About this task: Output the entries below word for word, stopping once the line containing "The image size is (646, 365)." is done, and omit each picture.

Materials provided Start Marker

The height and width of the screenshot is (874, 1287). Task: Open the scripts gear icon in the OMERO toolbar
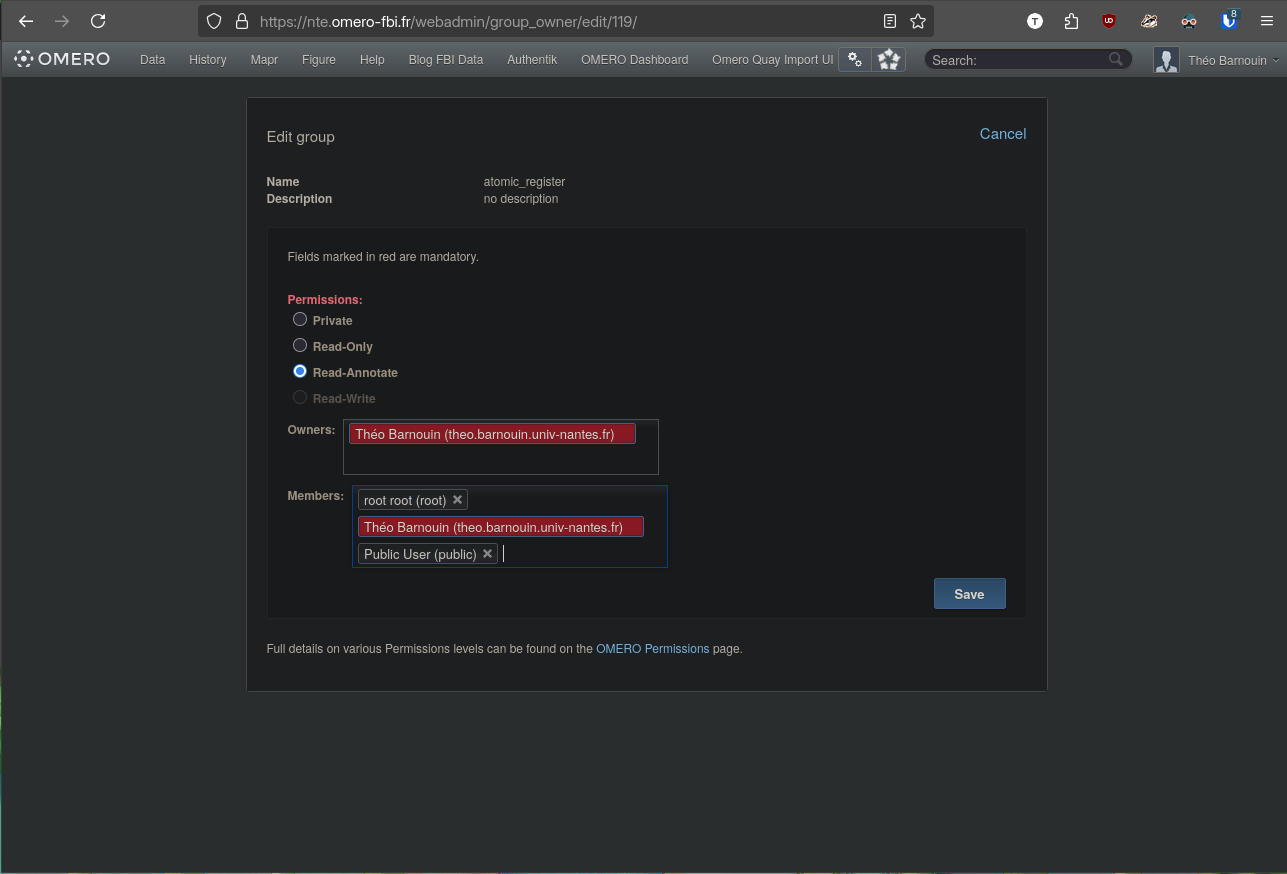coord(855,60)
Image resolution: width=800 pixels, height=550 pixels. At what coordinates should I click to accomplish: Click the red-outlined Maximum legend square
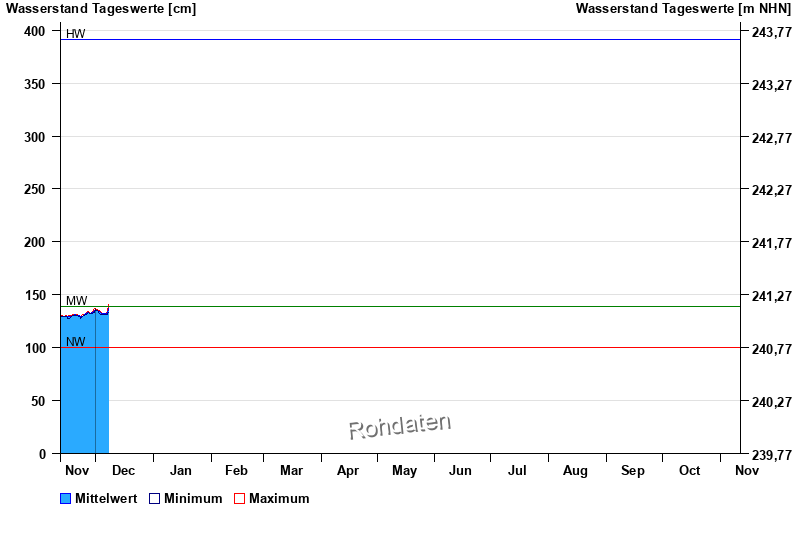point(239,499)
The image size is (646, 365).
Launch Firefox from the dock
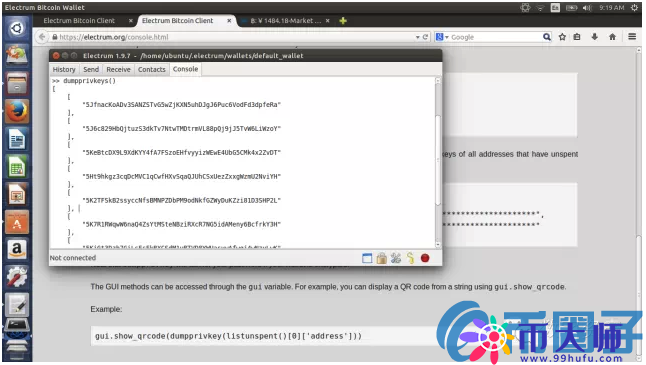[x=17, y=111]
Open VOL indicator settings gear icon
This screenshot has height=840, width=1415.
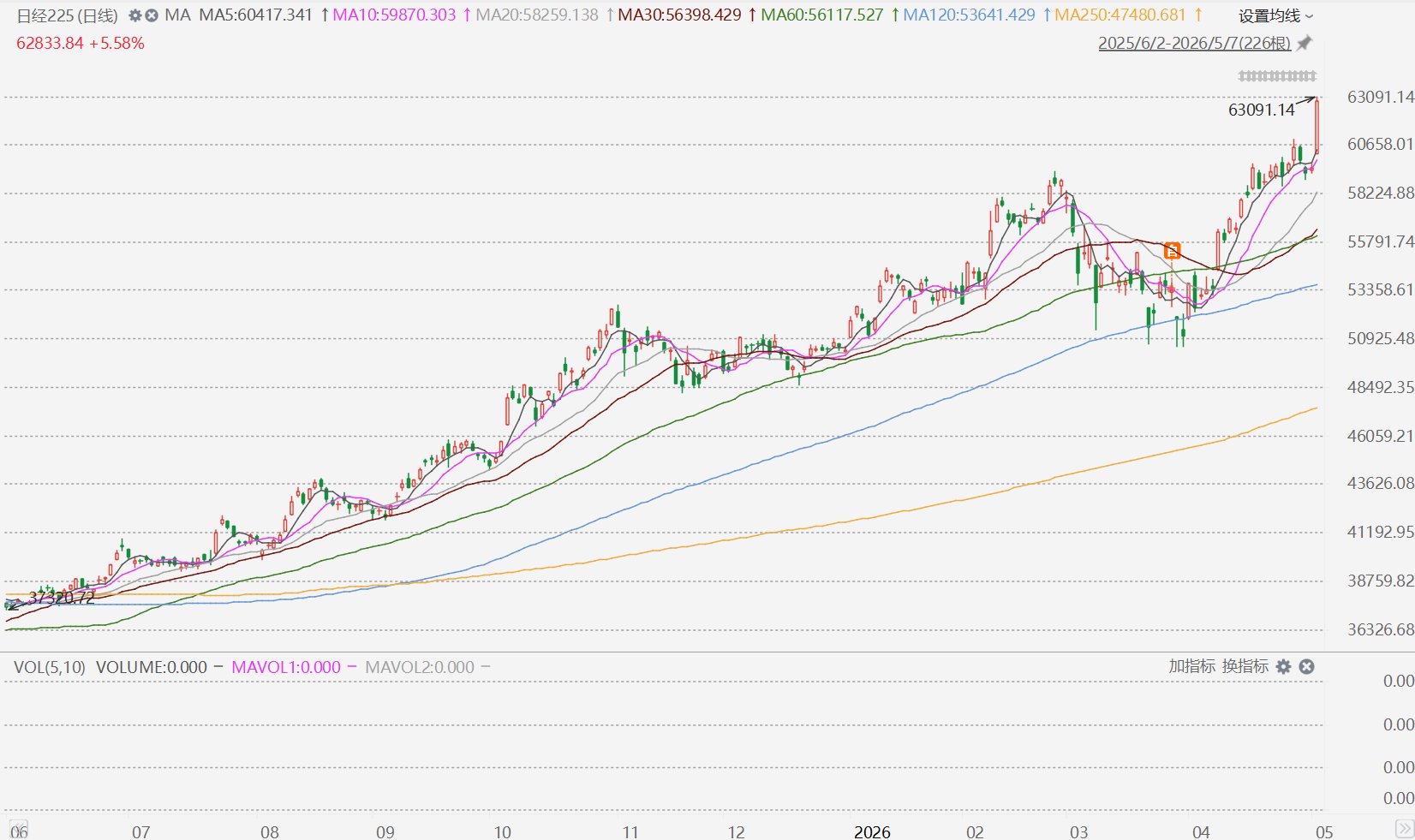tap(1283, 666)
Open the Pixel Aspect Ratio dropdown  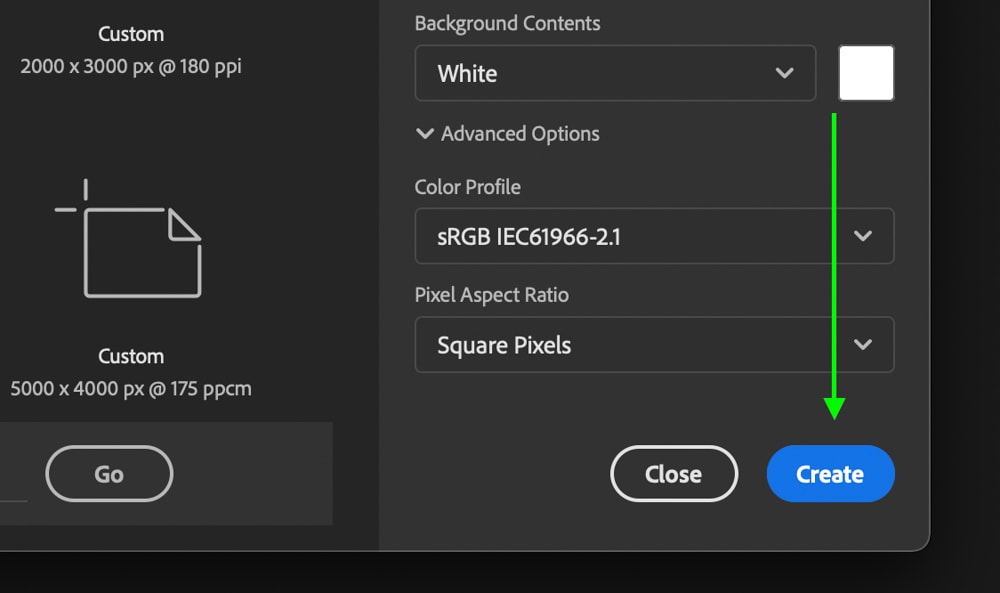pos(654,345)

Materials provided End Marker

Answer to this exercise:
The height and width of the screenshot is (874, 1287). Task: Open the scripts gear icon in the OMERO toolbar
coord(855,60)
Image resolution: width=800 pixels, height=550 pixels. At what coordinates should I click to accomplish: Click the red-outlined Maximum legend square
point(239,499)
The image size is (646, 365).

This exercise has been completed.